By Long Luo

Here shows 3 Approaches to slove this problem: Brue Force, Recursion and Two Pointers.

# Brue Force

Let’s start from the simplest method:

• if $$len(str) \le 2$$, definitely return $$\textit{true}$$;
• if the string is a palindrome, return $$\textit{true}$$;
• if not, enumerate each position as the deleted position, and then check the remaining strings is it a palindrome.

Time complexity of this approach is $$O(n^2)$$, time limit will be exceeded.

## Analysis

• Time Complexity: $$O(n^2)$$
• Space Complexity: $$O(1)$$

# Recursion

Recursion solution is also easy, it is silimar to the two pointers approach.

## Analysis

• Time Complexity: $$O(n)$$
• Space Complexity: $$O(n / 2)$$

# Two Pointers

An efficient way to check if a string is a palindrome is to use two pointers.

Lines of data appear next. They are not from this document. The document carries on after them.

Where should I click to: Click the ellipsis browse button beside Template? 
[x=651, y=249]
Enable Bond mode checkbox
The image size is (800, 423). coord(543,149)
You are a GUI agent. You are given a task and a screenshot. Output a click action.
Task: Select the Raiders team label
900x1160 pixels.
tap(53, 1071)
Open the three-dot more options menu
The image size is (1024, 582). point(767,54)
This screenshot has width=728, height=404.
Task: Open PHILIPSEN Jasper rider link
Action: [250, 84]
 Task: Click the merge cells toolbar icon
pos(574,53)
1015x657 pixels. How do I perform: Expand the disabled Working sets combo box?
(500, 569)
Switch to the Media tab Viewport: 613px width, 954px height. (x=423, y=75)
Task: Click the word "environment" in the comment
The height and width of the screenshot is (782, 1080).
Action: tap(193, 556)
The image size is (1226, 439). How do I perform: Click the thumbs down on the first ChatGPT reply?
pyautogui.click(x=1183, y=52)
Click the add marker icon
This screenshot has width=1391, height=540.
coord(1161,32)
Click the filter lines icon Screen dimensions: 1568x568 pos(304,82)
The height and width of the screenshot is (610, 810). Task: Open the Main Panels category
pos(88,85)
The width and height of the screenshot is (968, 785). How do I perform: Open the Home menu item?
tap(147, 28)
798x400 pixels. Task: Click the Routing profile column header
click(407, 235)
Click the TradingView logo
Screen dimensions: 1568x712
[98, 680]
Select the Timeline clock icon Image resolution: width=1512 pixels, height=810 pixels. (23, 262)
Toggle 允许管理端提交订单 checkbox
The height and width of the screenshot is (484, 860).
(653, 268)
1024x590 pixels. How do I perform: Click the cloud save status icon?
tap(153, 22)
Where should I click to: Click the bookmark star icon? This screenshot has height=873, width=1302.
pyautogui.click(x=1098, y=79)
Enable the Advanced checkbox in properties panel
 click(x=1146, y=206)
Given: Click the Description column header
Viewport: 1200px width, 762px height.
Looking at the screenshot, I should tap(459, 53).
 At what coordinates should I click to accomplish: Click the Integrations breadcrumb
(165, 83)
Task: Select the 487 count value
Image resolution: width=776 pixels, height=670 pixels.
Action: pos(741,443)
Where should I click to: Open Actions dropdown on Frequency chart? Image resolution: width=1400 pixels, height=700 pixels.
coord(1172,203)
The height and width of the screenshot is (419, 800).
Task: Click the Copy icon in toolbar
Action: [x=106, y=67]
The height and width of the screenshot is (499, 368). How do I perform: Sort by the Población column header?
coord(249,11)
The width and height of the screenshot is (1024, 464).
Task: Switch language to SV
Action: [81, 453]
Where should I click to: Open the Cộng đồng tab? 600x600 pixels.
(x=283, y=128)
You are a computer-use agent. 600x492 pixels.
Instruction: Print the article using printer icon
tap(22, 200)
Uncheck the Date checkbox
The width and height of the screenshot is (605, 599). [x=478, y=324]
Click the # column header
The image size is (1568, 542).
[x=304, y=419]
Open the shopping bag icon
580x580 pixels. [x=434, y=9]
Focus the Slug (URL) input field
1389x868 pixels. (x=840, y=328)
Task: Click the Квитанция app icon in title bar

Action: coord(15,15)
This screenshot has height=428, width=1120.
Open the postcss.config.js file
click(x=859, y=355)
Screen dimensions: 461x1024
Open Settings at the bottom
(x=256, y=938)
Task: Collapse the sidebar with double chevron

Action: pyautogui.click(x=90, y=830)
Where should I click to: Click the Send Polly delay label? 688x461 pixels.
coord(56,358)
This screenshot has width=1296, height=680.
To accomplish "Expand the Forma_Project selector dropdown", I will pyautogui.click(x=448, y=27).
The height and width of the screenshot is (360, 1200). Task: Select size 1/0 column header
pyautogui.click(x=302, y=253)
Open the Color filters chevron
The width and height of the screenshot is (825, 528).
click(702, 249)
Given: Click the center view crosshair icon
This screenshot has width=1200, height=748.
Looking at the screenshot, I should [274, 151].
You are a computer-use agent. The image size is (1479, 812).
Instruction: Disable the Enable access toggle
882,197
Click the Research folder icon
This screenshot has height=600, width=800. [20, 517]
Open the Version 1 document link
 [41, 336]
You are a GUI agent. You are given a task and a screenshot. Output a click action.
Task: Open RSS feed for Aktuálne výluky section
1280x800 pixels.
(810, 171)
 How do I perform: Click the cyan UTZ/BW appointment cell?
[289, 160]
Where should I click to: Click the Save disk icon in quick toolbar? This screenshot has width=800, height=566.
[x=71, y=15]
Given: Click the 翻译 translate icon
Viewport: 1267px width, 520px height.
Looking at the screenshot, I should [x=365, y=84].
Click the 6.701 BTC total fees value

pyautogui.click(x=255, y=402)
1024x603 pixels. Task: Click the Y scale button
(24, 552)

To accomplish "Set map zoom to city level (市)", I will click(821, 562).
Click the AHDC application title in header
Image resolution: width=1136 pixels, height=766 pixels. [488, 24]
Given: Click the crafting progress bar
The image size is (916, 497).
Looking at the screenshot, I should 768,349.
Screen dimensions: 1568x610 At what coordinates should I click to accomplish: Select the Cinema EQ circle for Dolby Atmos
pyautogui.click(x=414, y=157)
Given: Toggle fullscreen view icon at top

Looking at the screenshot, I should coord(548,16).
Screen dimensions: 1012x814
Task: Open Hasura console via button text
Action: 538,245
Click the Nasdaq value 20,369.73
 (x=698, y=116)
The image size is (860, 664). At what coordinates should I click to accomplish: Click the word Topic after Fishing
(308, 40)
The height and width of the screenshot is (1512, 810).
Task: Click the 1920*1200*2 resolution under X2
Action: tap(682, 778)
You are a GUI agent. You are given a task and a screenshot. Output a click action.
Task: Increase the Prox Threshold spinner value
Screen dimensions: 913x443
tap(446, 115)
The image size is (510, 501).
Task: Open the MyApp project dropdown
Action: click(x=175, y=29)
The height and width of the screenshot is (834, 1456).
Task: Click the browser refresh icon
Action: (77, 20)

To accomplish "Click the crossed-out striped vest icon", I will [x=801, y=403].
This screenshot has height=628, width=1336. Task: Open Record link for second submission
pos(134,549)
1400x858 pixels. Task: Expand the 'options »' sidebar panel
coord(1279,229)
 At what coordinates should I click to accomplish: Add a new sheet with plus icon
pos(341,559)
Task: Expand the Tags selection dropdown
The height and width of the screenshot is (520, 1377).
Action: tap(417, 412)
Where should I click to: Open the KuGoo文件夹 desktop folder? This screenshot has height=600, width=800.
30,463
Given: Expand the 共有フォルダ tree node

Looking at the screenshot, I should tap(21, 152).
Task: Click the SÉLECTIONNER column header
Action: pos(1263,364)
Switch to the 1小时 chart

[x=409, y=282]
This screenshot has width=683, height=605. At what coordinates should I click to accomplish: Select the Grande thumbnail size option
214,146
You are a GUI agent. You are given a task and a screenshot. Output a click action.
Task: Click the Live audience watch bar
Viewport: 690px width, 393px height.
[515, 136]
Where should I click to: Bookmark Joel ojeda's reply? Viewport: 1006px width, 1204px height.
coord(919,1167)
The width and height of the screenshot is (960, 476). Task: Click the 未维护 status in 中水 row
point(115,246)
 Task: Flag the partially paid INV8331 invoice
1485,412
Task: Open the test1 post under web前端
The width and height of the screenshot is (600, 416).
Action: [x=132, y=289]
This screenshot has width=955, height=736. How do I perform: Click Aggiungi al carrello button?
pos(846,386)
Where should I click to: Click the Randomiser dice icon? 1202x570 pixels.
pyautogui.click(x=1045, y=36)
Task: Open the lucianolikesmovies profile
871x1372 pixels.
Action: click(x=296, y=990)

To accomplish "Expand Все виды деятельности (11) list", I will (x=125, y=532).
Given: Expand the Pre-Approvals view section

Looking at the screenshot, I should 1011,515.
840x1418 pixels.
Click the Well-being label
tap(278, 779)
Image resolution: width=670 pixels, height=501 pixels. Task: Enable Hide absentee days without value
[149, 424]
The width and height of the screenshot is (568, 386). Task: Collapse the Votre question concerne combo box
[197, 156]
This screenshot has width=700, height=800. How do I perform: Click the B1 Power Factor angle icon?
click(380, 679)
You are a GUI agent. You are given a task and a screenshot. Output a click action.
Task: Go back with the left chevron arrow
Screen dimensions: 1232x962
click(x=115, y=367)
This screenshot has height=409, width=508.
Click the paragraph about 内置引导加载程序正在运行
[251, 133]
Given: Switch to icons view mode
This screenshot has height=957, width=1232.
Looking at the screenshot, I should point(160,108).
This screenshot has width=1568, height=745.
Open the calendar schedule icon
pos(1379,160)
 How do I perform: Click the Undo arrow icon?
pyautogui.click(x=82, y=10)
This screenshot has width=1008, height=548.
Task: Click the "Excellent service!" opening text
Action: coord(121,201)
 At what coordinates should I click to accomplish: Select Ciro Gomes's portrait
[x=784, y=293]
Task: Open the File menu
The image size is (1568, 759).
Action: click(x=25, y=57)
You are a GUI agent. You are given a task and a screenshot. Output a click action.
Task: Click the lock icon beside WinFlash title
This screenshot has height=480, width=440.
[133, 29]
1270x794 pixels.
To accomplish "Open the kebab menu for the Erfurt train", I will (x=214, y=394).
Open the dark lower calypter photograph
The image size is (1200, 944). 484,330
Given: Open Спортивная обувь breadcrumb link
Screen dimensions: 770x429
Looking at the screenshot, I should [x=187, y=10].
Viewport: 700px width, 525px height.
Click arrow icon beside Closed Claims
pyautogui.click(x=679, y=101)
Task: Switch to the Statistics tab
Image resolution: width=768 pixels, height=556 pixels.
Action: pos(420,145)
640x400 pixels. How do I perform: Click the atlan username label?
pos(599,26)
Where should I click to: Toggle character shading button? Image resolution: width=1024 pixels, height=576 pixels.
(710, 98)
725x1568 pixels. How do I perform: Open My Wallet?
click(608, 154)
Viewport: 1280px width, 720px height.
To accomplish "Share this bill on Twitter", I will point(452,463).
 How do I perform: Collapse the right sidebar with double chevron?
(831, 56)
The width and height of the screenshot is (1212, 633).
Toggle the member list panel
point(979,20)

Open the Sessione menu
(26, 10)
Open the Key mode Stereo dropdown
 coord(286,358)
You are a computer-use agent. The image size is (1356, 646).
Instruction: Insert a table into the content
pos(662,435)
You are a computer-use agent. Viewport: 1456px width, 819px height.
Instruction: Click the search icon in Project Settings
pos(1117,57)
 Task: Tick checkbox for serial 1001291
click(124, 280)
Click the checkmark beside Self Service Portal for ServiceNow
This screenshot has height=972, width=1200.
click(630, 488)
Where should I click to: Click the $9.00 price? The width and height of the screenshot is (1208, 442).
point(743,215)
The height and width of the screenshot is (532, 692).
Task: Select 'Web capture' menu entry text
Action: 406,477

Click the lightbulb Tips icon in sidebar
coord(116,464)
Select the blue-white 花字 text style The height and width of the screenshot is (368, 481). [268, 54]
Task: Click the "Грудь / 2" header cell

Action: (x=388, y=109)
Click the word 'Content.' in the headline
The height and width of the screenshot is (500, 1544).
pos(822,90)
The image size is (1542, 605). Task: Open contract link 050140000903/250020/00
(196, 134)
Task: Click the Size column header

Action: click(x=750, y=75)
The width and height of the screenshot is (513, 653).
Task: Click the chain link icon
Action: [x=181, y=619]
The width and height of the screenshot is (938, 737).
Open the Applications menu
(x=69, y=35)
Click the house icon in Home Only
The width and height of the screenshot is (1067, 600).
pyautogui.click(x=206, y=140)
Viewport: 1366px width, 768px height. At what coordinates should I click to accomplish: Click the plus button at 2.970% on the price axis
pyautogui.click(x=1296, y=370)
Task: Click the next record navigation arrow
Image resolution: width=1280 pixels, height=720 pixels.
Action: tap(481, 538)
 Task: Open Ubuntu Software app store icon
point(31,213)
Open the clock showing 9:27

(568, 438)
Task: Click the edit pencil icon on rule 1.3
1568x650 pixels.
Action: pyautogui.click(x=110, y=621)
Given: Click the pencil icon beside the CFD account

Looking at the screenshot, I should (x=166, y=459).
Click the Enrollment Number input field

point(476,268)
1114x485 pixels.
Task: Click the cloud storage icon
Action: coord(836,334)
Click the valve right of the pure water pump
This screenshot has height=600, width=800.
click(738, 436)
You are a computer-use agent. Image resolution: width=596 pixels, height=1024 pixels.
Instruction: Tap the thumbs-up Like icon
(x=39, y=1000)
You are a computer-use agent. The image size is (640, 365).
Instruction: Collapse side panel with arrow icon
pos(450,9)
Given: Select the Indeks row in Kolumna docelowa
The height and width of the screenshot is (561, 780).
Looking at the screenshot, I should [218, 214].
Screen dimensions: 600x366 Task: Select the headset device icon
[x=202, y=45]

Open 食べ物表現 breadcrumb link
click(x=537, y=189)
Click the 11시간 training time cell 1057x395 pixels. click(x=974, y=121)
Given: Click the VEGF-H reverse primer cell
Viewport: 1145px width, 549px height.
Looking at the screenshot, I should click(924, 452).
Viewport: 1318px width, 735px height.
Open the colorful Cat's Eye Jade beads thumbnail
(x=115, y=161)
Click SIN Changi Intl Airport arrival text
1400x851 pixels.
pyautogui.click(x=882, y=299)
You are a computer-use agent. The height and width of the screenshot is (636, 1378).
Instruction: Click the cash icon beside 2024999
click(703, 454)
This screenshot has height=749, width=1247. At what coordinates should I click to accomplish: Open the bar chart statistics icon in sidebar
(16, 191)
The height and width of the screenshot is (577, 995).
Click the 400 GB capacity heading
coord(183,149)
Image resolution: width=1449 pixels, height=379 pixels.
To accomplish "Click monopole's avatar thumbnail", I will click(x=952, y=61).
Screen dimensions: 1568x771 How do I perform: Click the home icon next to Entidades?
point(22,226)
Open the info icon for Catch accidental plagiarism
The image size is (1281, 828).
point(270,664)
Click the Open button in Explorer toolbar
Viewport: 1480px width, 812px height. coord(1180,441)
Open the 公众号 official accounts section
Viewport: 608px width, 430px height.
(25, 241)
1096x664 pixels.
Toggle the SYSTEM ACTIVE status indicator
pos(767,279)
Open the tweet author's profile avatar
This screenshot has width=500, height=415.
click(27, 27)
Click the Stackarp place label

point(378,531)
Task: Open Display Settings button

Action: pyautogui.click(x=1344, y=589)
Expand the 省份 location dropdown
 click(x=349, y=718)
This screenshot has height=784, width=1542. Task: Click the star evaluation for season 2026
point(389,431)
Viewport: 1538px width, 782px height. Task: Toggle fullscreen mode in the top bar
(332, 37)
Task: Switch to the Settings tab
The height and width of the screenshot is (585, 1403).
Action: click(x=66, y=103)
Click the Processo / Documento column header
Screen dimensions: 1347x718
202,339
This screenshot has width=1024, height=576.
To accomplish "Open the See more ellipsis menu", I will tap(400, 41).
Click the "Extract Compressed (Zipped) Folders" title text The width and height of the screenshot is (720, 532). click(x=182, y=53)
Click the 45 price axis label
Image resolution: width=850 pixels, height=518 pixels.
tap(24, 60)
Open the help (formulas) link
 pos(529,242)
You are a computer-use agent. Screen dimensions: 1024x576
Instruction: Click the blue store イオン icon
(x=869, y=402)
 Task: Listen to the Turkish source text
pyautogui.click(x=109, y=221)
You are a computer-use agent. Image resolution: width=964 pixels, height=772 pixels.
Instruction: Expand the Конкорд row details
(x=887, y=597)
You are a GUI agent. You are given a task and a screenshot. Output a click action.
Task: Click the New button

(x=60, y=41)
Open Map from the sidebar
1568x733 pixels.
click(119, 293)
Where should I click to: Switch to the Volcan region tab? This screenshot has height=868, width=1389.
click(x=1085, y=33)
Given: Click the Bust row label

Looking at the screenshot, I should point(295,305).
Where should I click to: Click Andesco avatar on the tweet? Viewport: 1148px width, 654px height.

If the characters pointed to by the two pointers are different, one of the two characters must be deleted.

At this time, we can divide it into two cases:

1. delete the character corresponding to the left pointer, leaving the substring $$s[low+1:high]$$;
2. delete the character corresponding to the right pointer, leaving the substring $$s[low:high−1]$$.

When at least one of the two substrings is a palindrome, it means that the original string becomes a palindrome after deleting one character.

## Analysis

• Time Complexity: $$O(n)$$.
• Space Complexity: $$O(1)$$.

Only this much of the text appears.